SUM: Total of Values
SELECT
SUM(stock_quantity) AS total_inventory,
SUM(price * stock_quantity) AS total_inventory_value
FROM books;| total_inventory | total_inventory_value |
|---|---|
| 183 | 2867.20 |
AVG: Average Value
SELECT
AVG(price) AS average_price,
ROUND(AVG(price), 2) AS avg_rounded
FROM books;| average_price | avg_rounded |
|---|---|
| 16.32333... | 16.32 |
MIN and MAX: Extremes
SELECT
MIN(price) AS cheapest,
MAX(price) AS most_expensive,
MIN(publication_year) AS oldest,
MAX(publication_year) AS newest
FROM books;| cheapest | most_expensive | oldest | newest |
|---|---|---|---|
| 12.99 | 18.99 | 1813 | 2002 |
Combining Aggregates
SELECT
COUNT(*) AS total_orders,
SUM(total_amount) AS revenue,
AVG(total_amount) AS avg_order_value,
MIN(total_amount) AS smallest_order,
MAX(total_amount) AS largest_order
FROM orders
WHERE status = 'completed';GROUP BY: Aggregating by Categories
GROUP BY divides rows into groups and applies aggregate functions to
each group:
SELECT
author_id,
COUNT(*) AS book_count,
AVG(price) AS avg_price
FROM books
GROUP BY author_id;| author_id | book_count | avg_price |
|---|---|---|
| 1 | 2 | 14.49 |
| 2 | 1 | 14.99 |
| 3 | 1 | 18.99 |
| 4 | 2 | 17.49 |
The GROUP BY Rule
When using GROUP BY, every column in SELECT must either:
- Be in the GROUP BY clause, OR
- Be inside an aggregate function
-- ERROR: title is not grouped or aggregated
SELECT author_id, title, COUNT(*)
FROM books
GROUP BY author_id;
-- CORRECT: all non-aggregated columns are grouped
SELECT author_id, COUNT(*) AS book_count
FROM books
GROUP BY author_id;Grouping by Multiple Columns
-- Sales by customer and status
SELECT
customer_id,
status,
COUNT(*) AS order_count,
SUM(total_amount) AS total_spent
FROM orders
GROUP BY customer_id, status;| customer_id | status | order_count | total_spent |
|---|---|---|---|
| 1 | completed | 1 | 31.98 |
| 1 | shipped | 1 | 46.97 |
| 2 | completed | 1 | 18.99 |
Grouping with Joins
SELECT
a.first_name,
a.last_name,
COUNT(b.book_id) AS book_count,
ROUND(AVG(b.price), 2) AS avg_price
FROM authors a
LEFT JOIN books b ON a.author_id = b.author_id
GROUP BY a.author_id, a.first_name, a.last_name;| first_name | last_name | book_count | avg_price |
|---|---|---|---|
| George | Orwell | 2 | 14.49 |
| Jane | Austen | 1 | 14.99 |
| Gabriel | García Márquez | 1 | 18.99 |
| Haruki | Murakami | 2 | 17.49 |
HAVING: Filtering Groups
WHERE filters rows before grouping. HAVING filters groups
after aggregation.
-- Authors with more than one book
SELECT
author_id,
COUNT(*) AS book_count
FROM books
GROUP BY author_id
HAVING COUNT(*) > 1;| author_id | book_count |
|---|---|
| 1 | 2 |
| 4 | 2 |
WHERE vs. HAVING
SELECT
author_id,
COUNT(*) AS book_count,
AVG(price) AS avg_price
FROM books
WHERE price > 13 -- Filter ROWS first
GROUP BY author_id
HAVING COUNT(*) >= 1 -- Then filter GROUPS
AND AVG(price) > 15;Understanding the Difference
-- WHERE: "Only consider books priced over $15"

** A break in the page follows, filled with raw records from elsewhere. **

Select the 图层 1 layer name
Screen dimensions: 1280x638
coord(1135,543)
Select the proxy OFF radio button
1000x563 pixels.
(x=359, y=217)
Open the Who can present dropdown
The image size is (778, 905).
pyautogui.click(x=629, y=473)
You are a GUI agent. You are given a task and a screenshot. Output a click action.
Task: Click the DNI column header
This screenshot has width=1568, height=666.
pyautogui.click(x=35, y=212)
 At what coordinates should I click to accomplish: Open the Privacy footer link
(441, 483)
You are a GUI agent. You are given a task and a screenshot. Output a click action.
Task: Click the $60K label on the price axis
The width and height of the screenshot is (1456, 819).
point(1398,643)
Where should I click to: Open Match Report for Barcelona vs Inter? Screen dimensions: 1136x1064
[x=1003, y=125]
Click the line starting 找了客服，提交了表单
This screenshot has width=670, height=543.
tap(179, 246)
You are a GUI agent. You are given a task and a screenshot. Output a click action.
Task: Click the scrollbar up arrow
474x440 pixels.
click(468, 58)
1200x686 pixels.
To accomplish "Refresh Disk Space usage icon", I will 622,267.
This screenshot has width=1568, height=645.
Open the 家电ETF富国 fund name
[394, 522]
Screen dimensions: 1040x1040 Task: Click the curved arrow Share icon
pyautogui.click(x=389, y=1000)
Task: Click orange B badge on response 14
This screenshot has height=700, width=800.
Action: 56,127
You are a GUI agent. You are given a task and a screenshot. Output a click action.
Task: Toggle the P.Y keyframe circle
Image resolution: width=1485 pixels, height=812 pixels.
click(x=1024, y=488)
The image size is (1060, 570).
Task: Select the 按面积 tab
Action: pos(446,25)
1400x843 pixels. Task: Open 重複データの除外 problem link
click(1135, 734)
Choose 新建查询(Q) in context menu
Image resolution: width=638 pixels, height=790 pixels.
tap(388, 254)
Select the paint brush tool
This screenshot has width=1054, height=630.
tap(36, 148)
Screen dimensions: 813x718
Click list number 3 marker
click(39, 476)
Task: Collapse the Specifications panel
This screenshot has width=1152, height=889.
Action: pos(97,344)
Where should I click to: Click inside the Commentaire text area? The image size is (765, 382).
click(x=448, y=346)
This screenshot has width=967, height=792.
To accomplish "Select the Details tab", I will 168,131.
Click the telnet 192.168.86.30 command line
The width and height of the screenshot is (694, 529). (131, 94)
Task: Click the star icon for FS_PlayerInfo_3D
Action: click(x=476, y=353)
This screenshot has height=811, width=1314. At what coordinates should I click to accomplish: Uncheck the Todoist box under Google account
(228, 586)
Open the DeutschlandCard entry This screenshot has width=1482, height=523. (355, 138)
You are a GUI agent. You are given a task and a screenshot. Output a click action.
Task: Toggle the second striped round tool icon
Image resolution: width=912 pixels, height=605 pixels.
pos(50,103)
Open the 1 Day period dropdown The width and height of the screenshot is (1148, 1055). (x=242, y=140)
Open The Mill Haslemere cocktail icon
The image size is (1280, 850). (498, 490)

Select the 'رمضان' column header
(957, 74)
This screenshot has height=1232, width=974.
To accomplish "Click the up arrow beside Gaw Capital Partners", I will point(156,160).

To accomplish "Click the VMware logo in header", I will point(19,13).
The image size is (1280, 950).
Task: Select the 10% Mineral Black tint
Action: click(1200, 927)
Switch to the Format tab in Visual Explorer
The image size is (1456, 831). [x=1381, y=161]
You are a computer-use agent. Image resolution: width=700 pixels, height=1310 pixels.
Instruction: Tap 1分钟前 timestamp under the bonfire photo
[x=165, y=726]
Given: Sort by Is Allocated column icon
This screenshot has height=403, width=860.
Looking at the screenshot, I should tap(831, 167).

-- HAVING: "Only show authors whose average book price is over $15"
-- These give different results:
-- High-priced books by author
SELECT author_id, COUNT(*) FROM books
WHERE price > 15
GROUP BY author_id;
-- Authors with high average prices
SELECT author_id, AVG(price) FROM books
GROUP BY author_id
HAVING AVG(price) > 15;Warning
You cannot use column aliases in HAVING because HAVING is processed before SELECT. Repeat the aggregate expression:
-- This won't work:
SELECT author_id, COUNT(*) AS cnt FROM books
GROUP BY author_id
HAVING cnt > 1; -- Error: cnt doesn't exist yet
-- Do this instead:
SELECT author_id, COUNT(*) AS cnt FROM books
GROUP BY author_id
HAVING COUNT(*) > 1; -- Repeat the expressionQuery Execution Order (Revisited)
Understanding execution order clarifies why WHERE and HAVING behave differently:
- FROM - Identify tables
- WHERE - Filter individual rows
- GROUP BY - Create groups
- HAVING - Filter groups
- SELECT - Choose columns, apply aliases
- DISTINCT - Remove duplicates
- ORDER BY - Sort results
- LIMIT - Restrict output
Aggregate Functions with NULL
Aggregates generally ignore NULL values:
-- Given: prices = [10.00, NULL, 20.00, NULL, 30.00]
SELECT
COUNT(*) AS all_rows, -- 5
COUNT(price) AS non_null, -- 3
SUM(price) AS total, -- 60.00
AVG(price) AS average; -- 20.00 (60/3, not 60/5)Note
AVG ignores NULLs, which might not be what you want. To treat NULLs as zero:
AVG(COALESCE(price, 0))
Advanced Grouping
ROLLUP: Subtotals and Grand Totals
-- MySQL / PostgreSQL
SELECT
author_id,
publication_year,
COUNT(*) AS book_count,
SUM(price) AS total_price
FROM books
GROUP BY ROLLUP(author_id, publication_year);This produces:
- Rows for each author/year combination
- Subtotals for each author (year = NULL)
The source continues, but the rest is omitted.